It’s British Science Week this week (8th- 17th March), so we decided to conduct our very own experiment at DATS.
The subject of STEM (Science, Technology, Engineering and Maths) is an important one for us. We’re all too aware of a shortage of engineers, and of a gender imbalance across the industry. It’s widely reported that there is a lack of people choosing STEM-related careers, and STEM-related subjects appear to be a less popular choice for high school children selecting GCSEs. With this in mind, we were curious to find out whether this is something that is ingrained from an early age.
We surveyed almost 100 local children between the ages of six and thirteen about their favourite school subjects and found that more than half (57%) stated English and arts-related subjects as their favourite. 29% cited a STEM subject (maths, science or computing) with the remaining 14% choosing subjects such as PE, history and geography as being what they enjoy the most.
Only 29% of children surveyed said that a STEM subject was their favourite at school
When asked what they wanted to be when they grow up, only 15% of the children questioned gave a STEM-related career. Responses included scientists, doctors, paramedics and vets – but there were no engineering or computing careers cited at all.

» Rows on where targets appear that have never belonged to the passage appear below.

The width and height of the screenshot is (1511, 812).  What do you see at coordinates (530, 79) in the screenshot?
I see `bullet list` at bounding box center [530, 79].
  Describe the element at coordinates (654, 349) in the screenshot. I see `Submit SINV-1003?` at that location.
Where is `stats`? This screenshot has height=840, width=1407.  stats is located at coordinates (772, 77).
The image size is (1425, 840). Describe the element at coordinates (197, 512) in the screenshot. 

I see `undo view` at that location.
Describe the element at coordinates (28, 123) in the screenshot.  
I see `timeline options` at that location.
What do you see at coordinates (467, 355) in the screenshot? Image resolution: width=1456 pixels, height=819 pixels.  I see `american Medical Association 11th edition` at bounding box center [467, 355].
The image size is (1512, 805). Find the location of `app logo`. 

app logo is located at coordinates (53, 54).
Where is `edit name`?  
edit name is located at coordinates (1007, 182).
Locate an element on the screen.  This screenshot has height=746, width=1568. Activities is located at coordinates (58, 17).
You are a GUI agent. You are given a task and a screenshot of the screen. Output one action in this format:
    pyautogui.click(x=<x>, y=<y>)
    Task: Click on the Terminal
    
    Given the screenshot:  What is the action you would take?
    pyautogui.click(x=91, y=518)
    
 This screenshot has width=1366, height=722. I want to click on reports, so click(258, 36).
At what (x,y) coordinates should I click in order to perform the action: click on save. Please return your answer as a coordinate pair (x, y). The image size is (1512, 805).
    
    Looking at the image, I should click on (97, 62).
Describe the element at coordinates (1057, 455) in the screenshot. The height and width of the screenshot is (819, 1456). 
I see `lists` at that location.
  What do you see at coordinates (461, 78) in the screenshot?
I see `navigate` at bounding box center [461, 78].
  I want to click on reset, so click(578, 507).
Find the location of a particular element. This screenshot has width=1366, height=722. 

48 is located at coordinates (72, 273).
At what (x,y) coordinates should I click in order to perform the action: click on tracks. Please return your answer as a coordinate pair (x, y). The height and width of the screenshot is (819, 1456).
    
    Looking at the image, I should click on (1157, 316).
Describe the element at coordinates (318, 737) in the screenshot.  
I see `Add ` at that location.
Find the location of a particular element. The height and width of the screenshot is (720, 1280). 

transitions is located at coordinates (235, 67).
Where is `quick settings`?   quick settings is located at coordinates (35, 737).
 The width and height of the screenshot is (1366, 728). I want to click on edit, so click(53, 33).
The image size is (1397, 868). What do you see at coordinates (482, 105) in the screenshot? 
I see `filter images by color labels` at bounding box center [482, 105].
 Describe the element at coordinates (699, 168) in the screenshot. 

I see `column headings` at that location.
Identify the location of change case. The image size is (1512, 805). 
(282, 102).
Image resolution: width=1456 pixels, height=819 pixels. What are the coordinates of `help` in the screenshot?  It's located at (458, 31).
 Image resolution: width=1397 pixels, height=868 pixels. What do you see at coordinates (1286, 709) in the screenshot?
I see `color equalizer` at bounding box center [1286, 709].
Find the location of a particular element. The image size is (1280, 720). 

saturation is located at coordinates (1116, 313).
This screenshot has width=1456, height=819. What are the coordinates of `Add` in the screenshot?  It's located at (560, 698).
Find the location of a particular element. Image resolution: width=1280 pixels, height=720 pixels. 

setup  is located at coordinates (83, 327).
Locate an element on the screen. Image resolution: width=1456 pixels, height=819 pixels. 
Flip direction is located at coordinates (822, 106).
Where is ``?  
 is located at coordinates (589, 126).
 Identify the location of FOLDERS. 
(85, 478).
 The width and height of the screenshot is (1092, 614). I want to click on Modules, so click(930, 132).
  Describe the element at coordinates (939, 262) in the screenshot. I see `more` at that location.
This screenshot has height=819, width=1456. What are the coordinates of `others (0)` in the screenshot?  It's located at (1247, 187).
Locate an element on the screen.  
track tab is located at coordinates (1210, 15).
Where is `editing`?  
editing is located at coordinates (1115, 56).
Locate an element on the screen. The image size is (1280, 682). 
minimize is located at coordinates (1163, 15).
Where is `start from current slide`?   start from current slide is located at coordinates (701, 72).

Whilst there is definitely an argument that the children involved in this research are very young, with many years ahead of them to make final decisions on what career path they’d like to take, it does perhaps raise a question as to whether enough is being done to make STEM-related subjects enjoyable and engaging for young children and whether STEM careers are being promoted enough by educators and parents.
To gain insight relating to diversity in STEM, we asked the children whether there were subjects they felt they were best at. The top best subjects for girls were stated as English and PE (although many of the PE responses were specific to things like dance and gymnastics) and for boys, more than half of them said their best subject was also PE (but specific responses included football, athletics and rugby). According to one eight year old though, “girls are much better at dodgeball than boys!”
Only 33% of boys described a STEM subject as what they felt they were best at compared to just 25% of girls.
Only 25% of girls said a STEM subject was the subject they were best at
Although the results are only from a very small pool of children and in just one area of the Northwest, our findings do support wider claims that STEM subjects and careers are a less popular choice than others. There are numerous arguments in the media as to whose responsibility the promotion of STEM to young people is, but at DATS, we believe that we all have a duty to introduce children to the exciting worlds of science, technology, engineering and maths related vocations and to endorse them as viable and achievable options for both males and females.
At DATS we have a number of events planned for 2019 to educate young people in the local area on the possibility of an exciting and rewarding career in engineering. If you’re interested in us attending your school or in partnering with us on a project, please get in touch.
Draw a Scientist
To round up our experiment, we asked the children involved to draw us a scientist – a task that’s been replicated many times over across the world in order to highlight any stereotypes. Perhaps unsurprisingly, a staggering 77% of the drawings depicted men. 17% showed female scientists with the remaining 7% showing both men and women in their picture. 90% of the scientists drawn showed the scientists in a lab, holding conical flasks, test tubes or wearing lab coats. These results are perhaps a further reflection of the perceptions held by children when it comes to STEM. Is society doing enough to break through them?
Thank you to all the children who helped us with our research to coincide with British Science Week 2019.